On Christmas morning, following emergency surgery for complications from Stage 4 cancer, my husband, Mickey Boaglio, opened a framed watercolor of mountains painted by our youngest from his hospital bed. As soon as her dad received his diagnosis, Adiel and I began working to make mountains shaped like the letter “M” for Mickey, part of our collective effort to “move mountains” together (because no one fights cancer alone). She turned that first sketch into a Pacific Northwest watercolor featuring alpenglow, the soft pink light she says will always remind her of snowboarding trips in the mountains with her dad. In an effort to help him in a way we felt would help her as well, Adiel submitted the piece for silent auction in a fundraiser for Mickey, where my aunt, Charlotte Giles, won it and then graciously gifted it back to our family.
While Mickey was in the hospital recovering from emergency surgery over Christmas, our son Deegan, home from his freshman year of college at UW, had it framed, and we surprised Mickey with it on Christmas morning.
That painting now hangs in our home as a reminder of who we are in this season. Not alone. Mountains are being moved.
In October 2025, Mickey was diagnosed with Stage 4 mucinous signet-ring colorectal adenocarcinoma, which has infiltrated surrounding tissue rather than forming a contained mass, making surgical removal impossible. Since his diagnosis, this journey has included:
• Biweekly chemotherapy
• Emergency surgery for a perforated colon
• A two-week hospitalization over Christmas and New Year’s
• A permanent colostomy and mucus fistula
• Ongoing complications related to inflammation and tumor burden
• Continued treatment at Fred Hutch
He continues active treatment while we pursue integrative therapies alongside conventional oncology care to support his body through this fight. Now in spring 2026, as we look at the mountains ahead, we recognize this is not a short-term battle. Before all of this turned our lives upside down, we had been considering a move, and I had already given notice at work as part of my Clinical Mental Health Counseling Master’s program plan through Colorado Christian University. Since his diagnosis, there have been moments where I have debated stepping away from school, as it often simply feels like too much. Instead, we are choosing to reach out for support so that cancer does not take more from our family than it already has, and so we can continue pursuing the dreams we were building before this diagnosis.
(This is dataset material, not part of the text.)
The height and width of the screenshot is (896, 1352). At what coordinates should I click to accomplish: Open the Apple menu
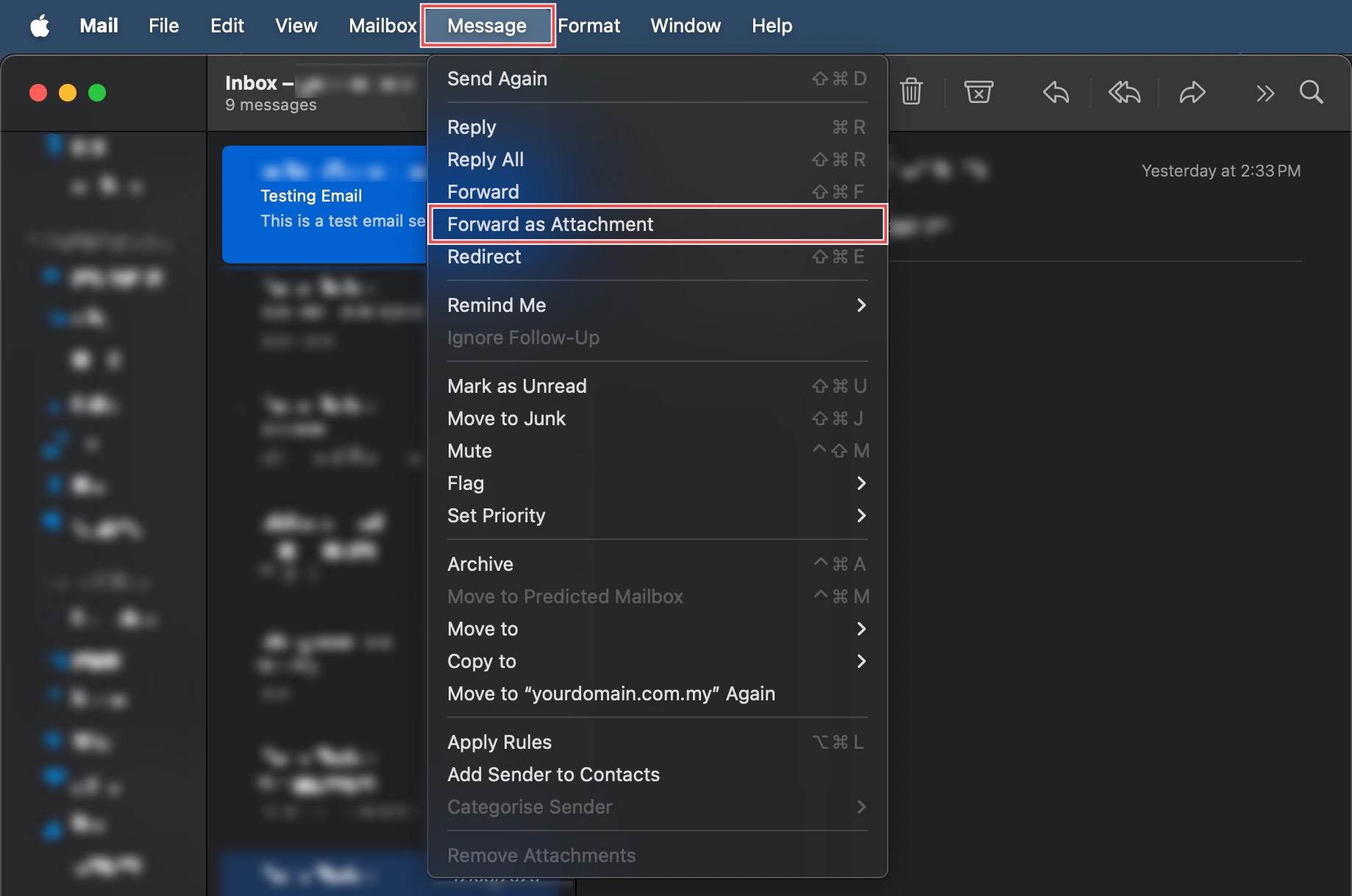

Because of these combined realities, ongoing treatment, Mickey being solely on disability income, potential relocation, reduced income during clinical training, and the unpredictability of advanced cancer, we are opening this GoFundMe to help cover continued medical expenses, integrative therapies not covered by insurance, travel for treatment, ostomy and medical supplies, and living expenses as we face the mountains ahead and work to eliminate any stress we can.
Thank you for helping us move mountains. Cancer may have changed our path, but it does not get to define our future. We are not done climbing.